Entering the quaint bistro in Sovereign Centre on Tuesday morning, I was warmly greeted by a waft of freshly brewed coffee. While many buried their faces in laptops or savoured the indulgence of their scrumptious orders, I couldn’t help but notice one young man in particular fine-tuning a sketch. This was his daily routine. He would make his way to Cafe Blue’s Liguanea location, grab his rise and shine coffee and begin drawing on inspiration. His name is Romain Lewis.
Once my presence was brought to his attention, he stood, tall in stature, to offer a firm yet sincere handshake. He was a bit under the weather, but this didn’t dampen his radiant spirit.
Lewis wears many hats: an educational promotional representative at Kingston Bookshop, agent for Macmillan Caribbean as well as second vice president of the Body Building Association of Jamaica.

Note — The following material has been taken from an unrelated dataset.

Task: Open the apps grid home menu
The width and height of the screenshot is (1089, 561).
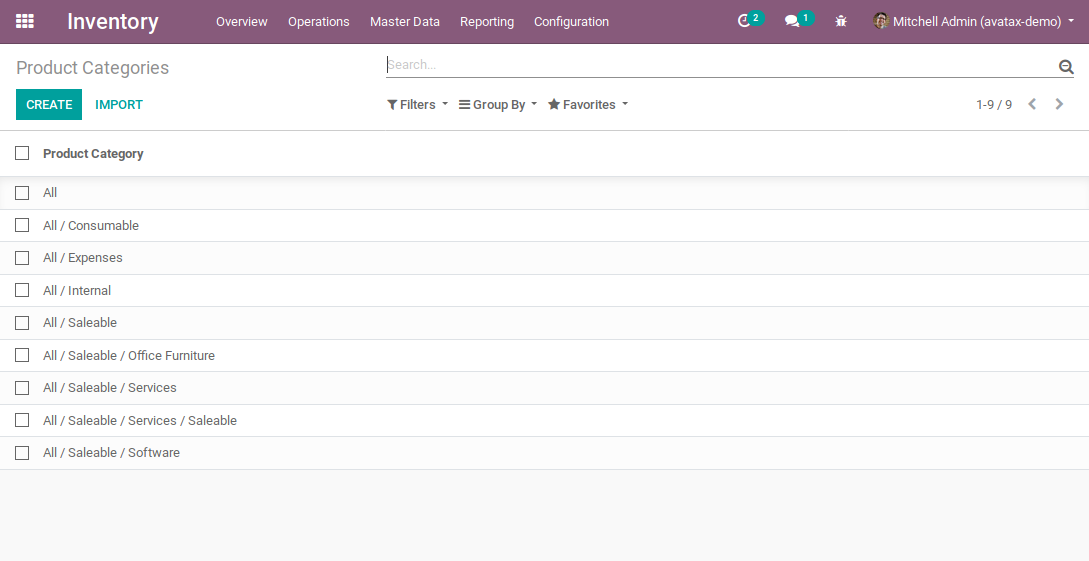Action: pos(25,21)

Now he has added sketching to his portfolio, standing out as the ‘receipt artist’.
“When I do have some free time, I like to sketch, be it in a book or in a receipt,” he shared during his interview with Flair. So, how did this skill come into the picture? Art, he says. was a hobby for him back in high school and was never a practice that he took seriously. When he started his own clothing line back in 2015, he put his creative skills to good use, doing the blueprint for the brand. This included sketching the designs and creating the measurements so he could have those produced. But he didn’t follow up with anything art related until he casually incorporated the genre into his morning regime.
“Where drawing on the receipts came in, I was having my usual morning coffee and I randomly decided to sketch: nothing serious, no intention, no special reason, on the body of the receipt.” Lewis admitted to hating that first piece, but made it his mission to improve it because he enjoyed this pastime activity. “For me, it’s therapeutic, it clears my mind. My schedule can get very hectic and so just sitting and coming up with something makes me more ready and willing to take on the day,” he added. He admires conceptual pieces and draws on that for inspiration. The majority is symbolic of what he is feeling, thinking or plays on societal issues – something that’s not too on the nose. Occasionally, his pieces are straightforward, but for the most part, he likes when spectators think, reaching their own epiphany after looking at it for a bit by saying, ‘Ahh! I see where he was going with that!’ and share what it means to them personality.
All his sketches were originally bound to about 30 minutes: if he could not complete it by the time he finished his coffee, then it made no sense. After a while, he decided to take his time and exercise patience during the creative process.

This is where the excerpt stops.